* Working data *

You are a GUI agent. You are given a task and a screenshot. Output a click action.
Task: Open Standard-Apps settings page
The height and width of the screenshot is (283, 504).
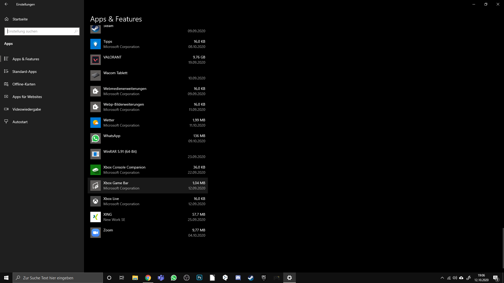pyautogui.click(x=24, y=72)
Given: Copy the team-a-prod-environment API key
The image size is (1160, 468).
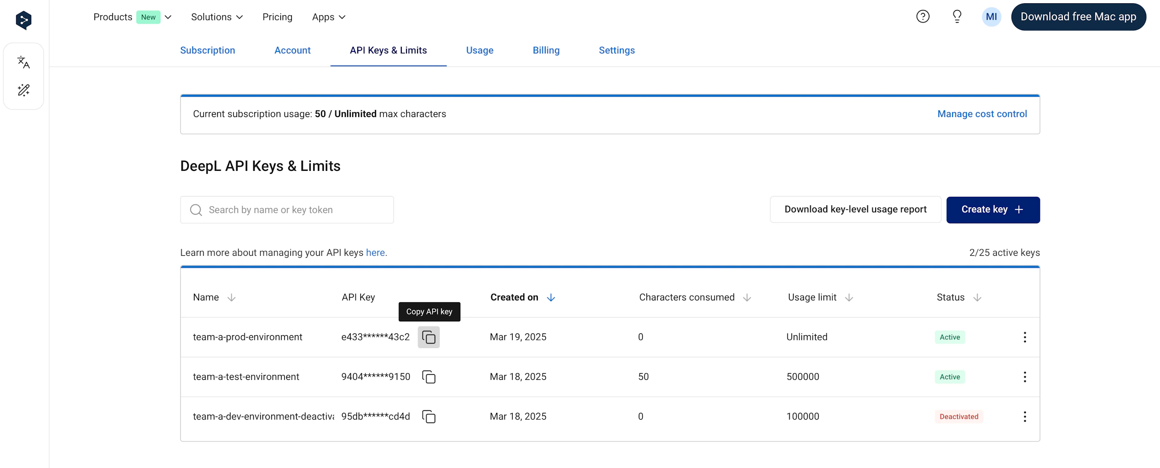Looking at the screenshot, I should coord(429,337).
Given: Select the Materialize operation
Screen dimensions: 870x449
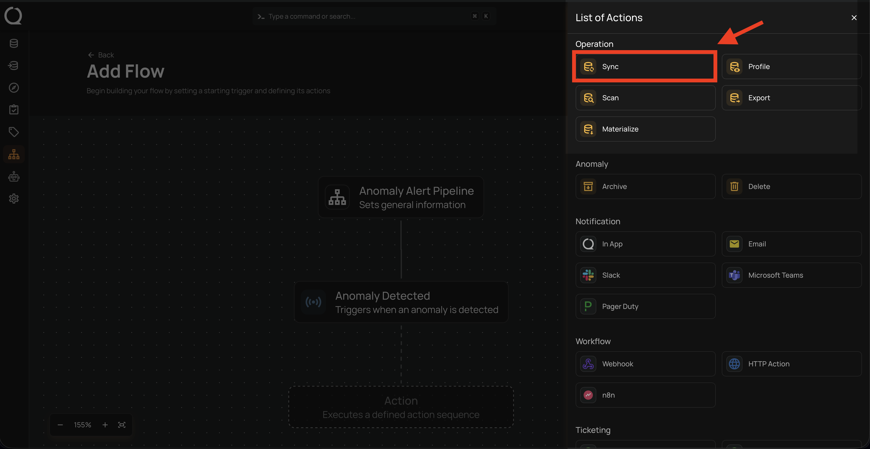Looking at the screenshot, I should tap(645, 129).
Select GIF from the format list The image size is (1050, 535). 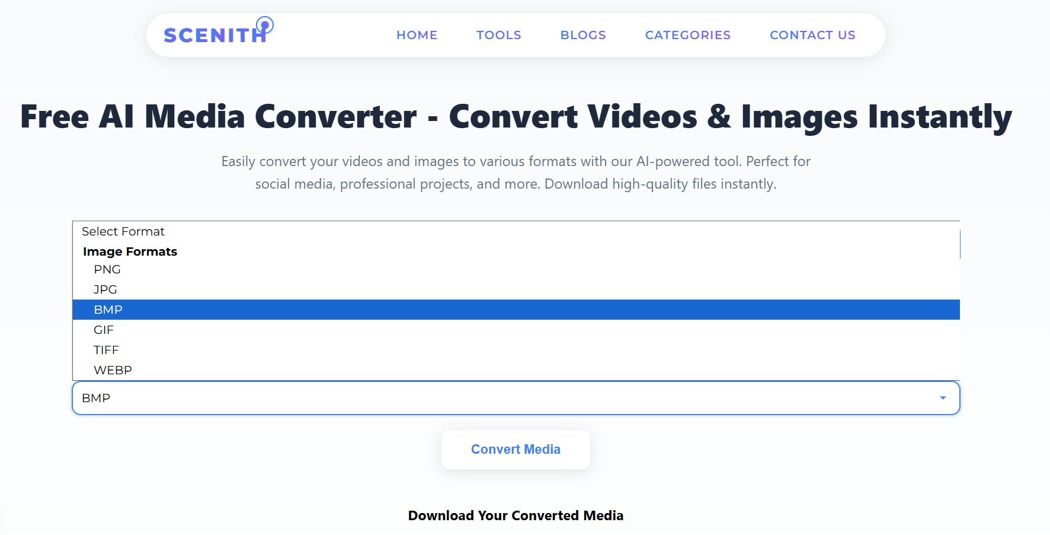click(x=103, y=330)
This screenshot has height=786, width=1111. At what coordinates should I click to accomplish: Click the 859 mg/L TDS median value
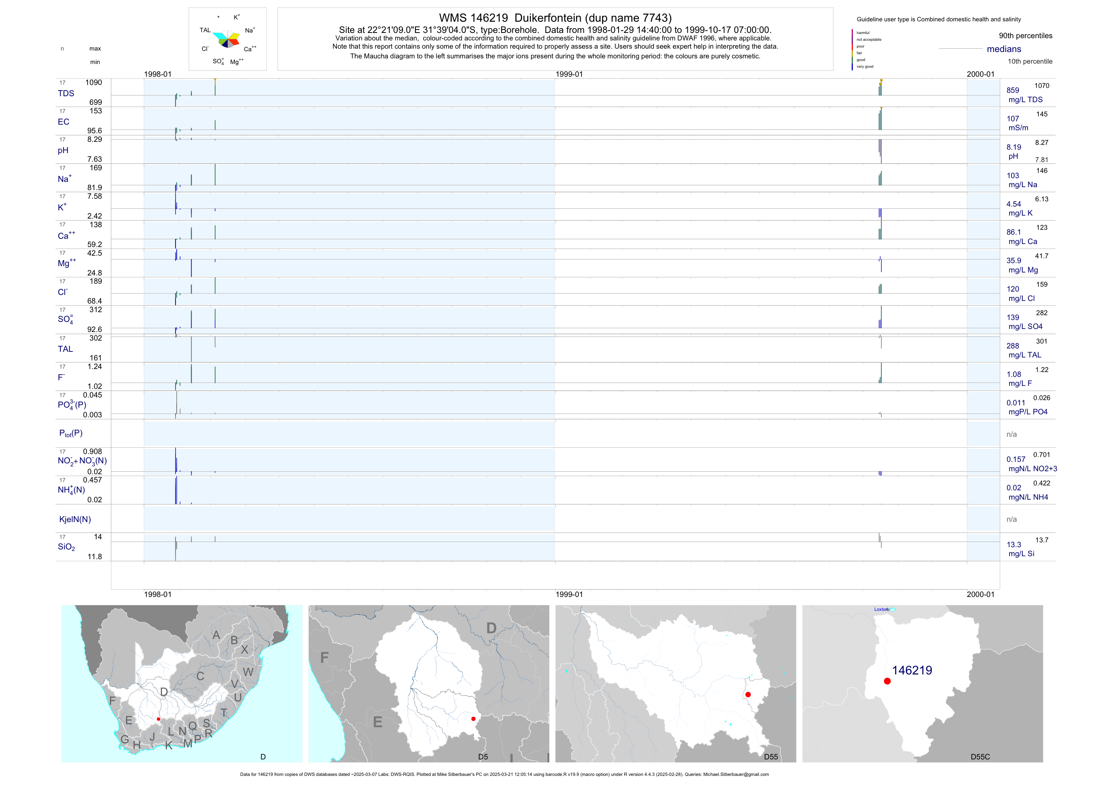[x=1013, y=91]
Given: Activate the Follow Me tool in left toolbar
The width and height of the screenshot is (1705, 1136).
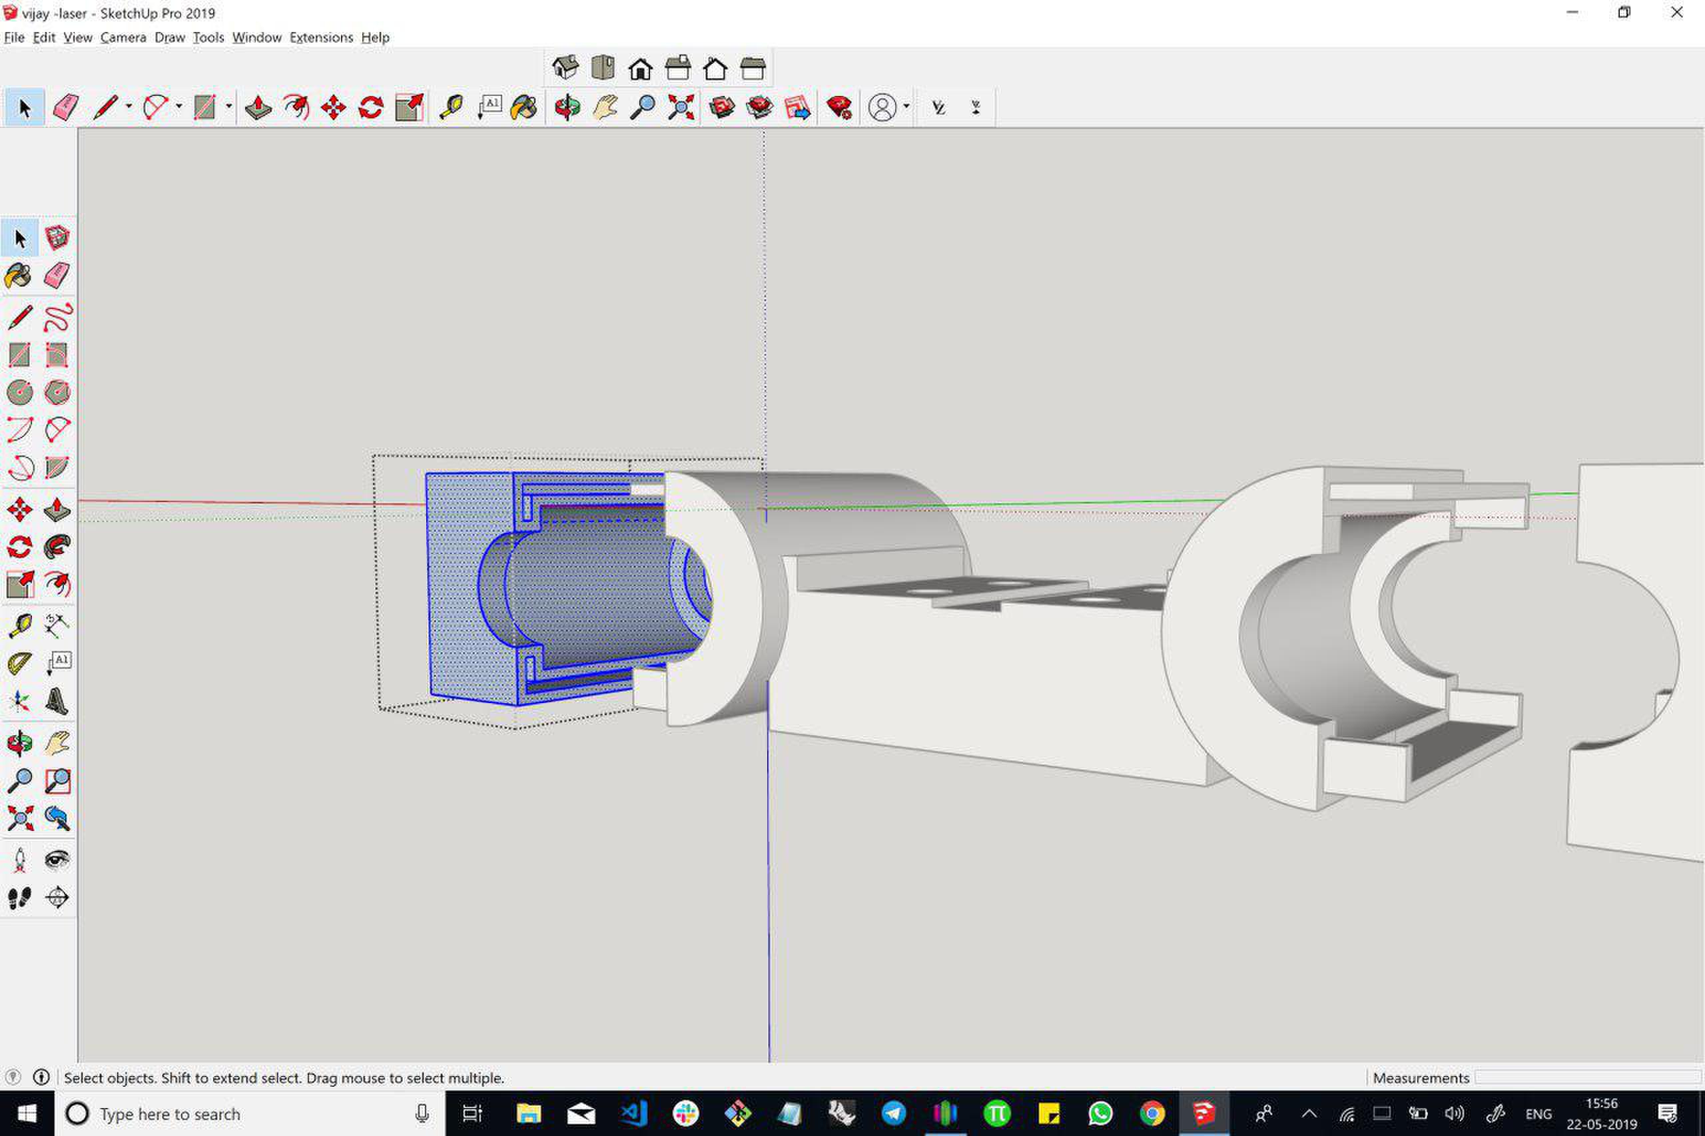Looking at the screenshot, I should click(x=57, y=547).
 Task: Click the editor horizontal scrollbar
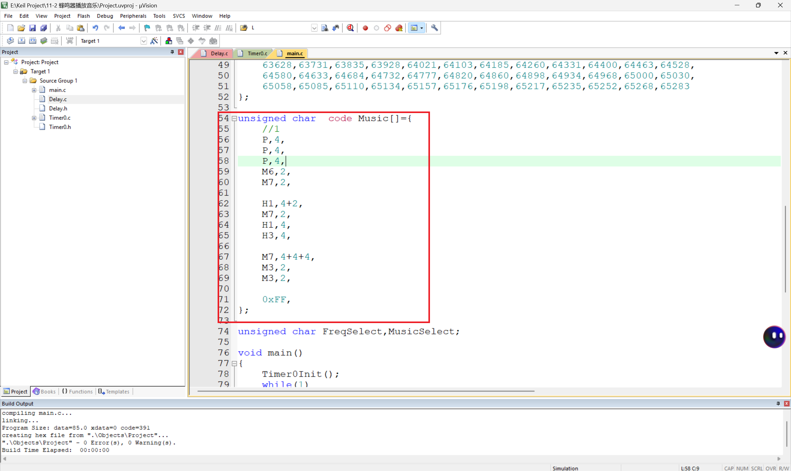(365, 391)
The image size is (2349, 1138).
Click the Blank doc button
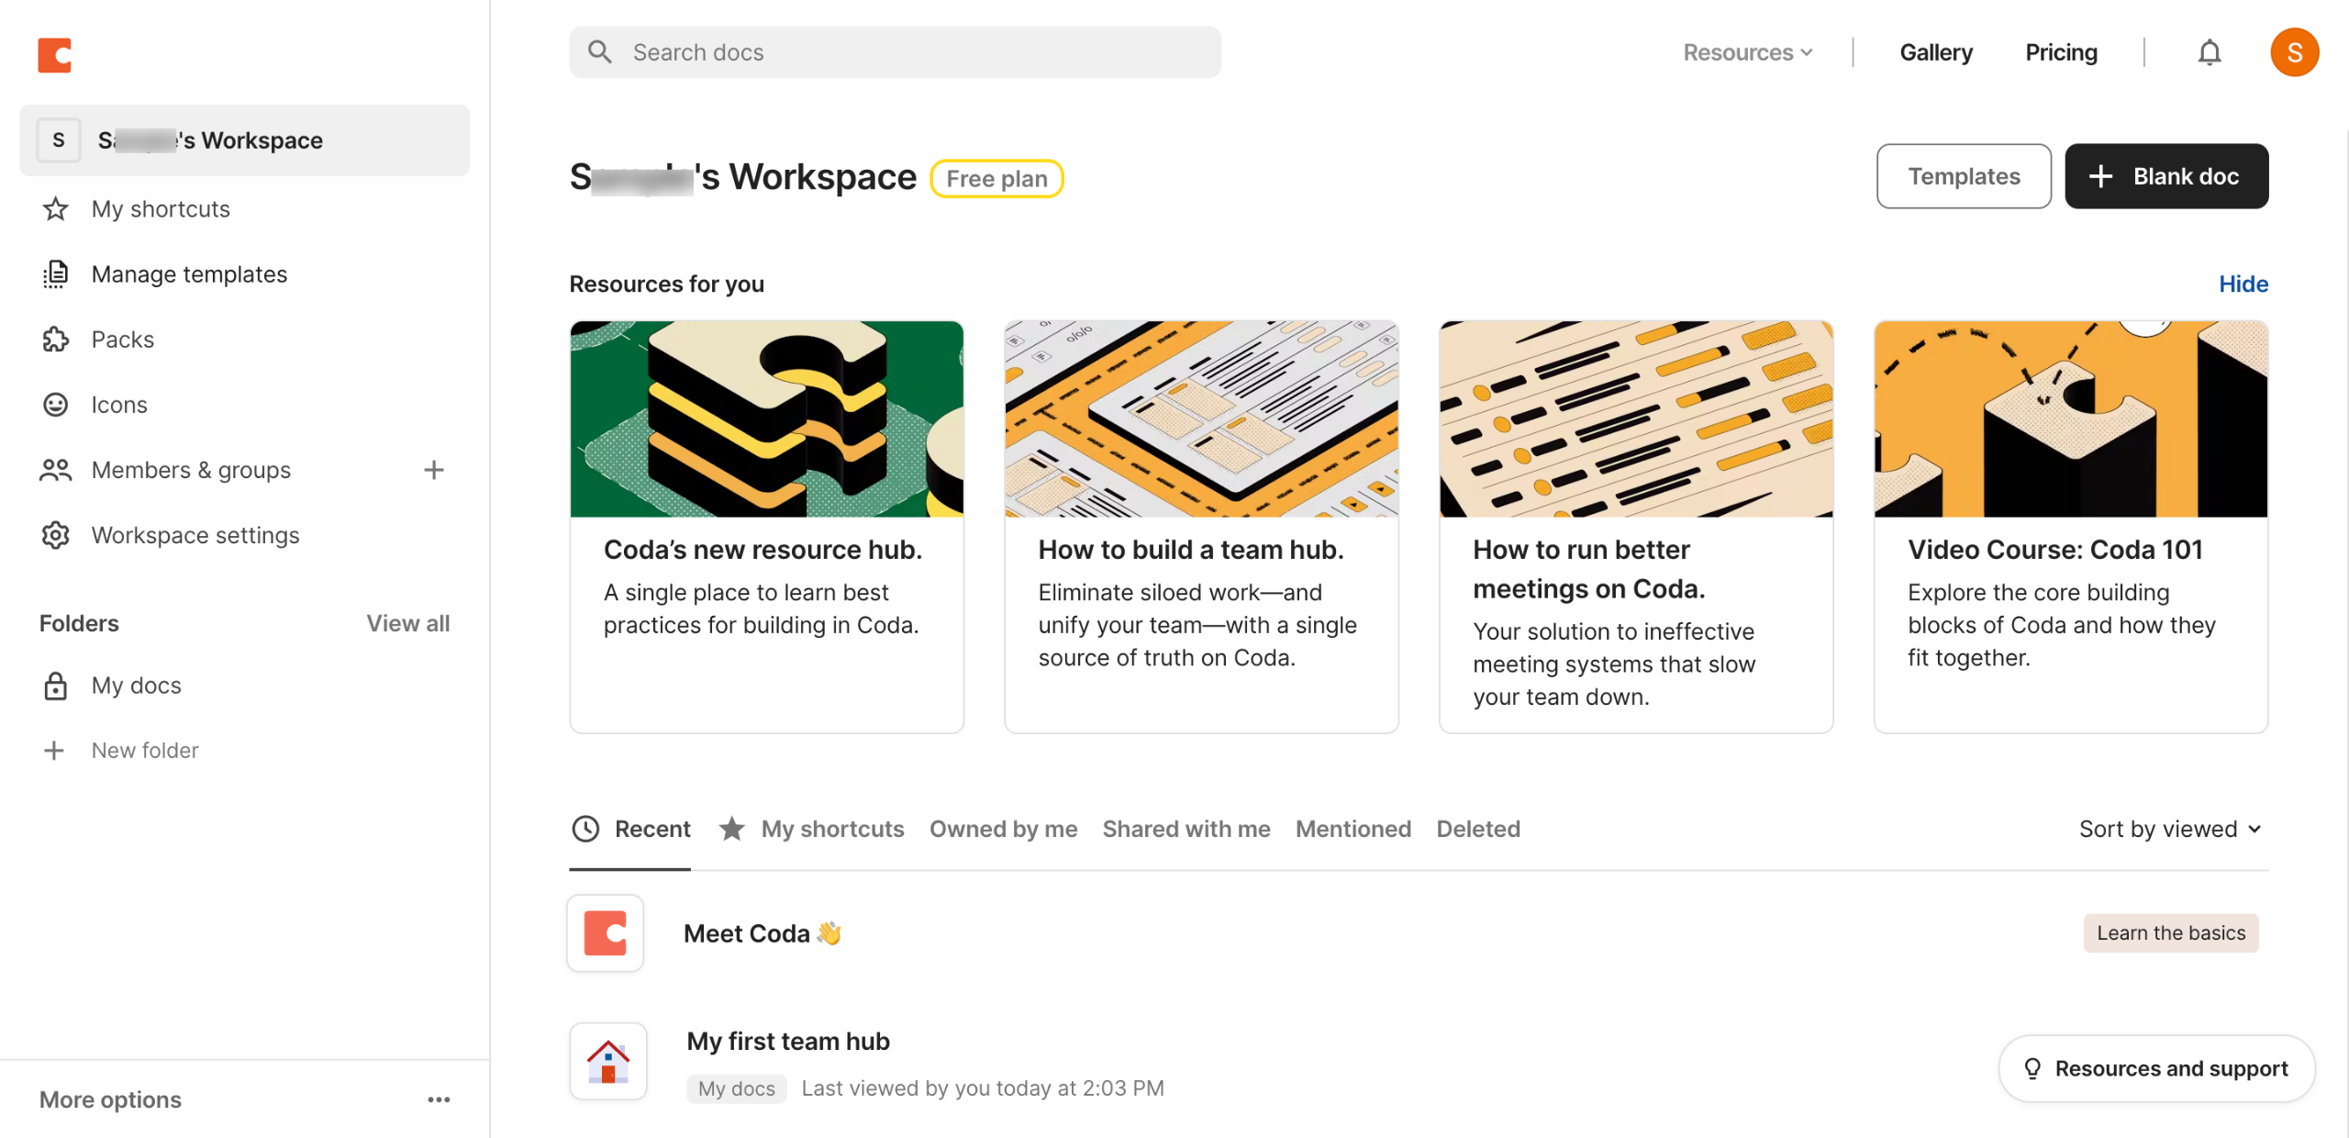tap(2165, 176)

* Exercise brief *
Only one thing is required: an exact printout of the lines from the line containing "The width and" through the last line of the records, pictures excluded.

* Reply *
The width and height of the screenshot is (1705, 1136).
Looking at the screenshot, I should click(x=57, y=547).
 Task: Click the editor horizontal scrollbar
(365, 391)
The image size is (2349, 1138).
Click the Blank doc button
tap(2165, 176)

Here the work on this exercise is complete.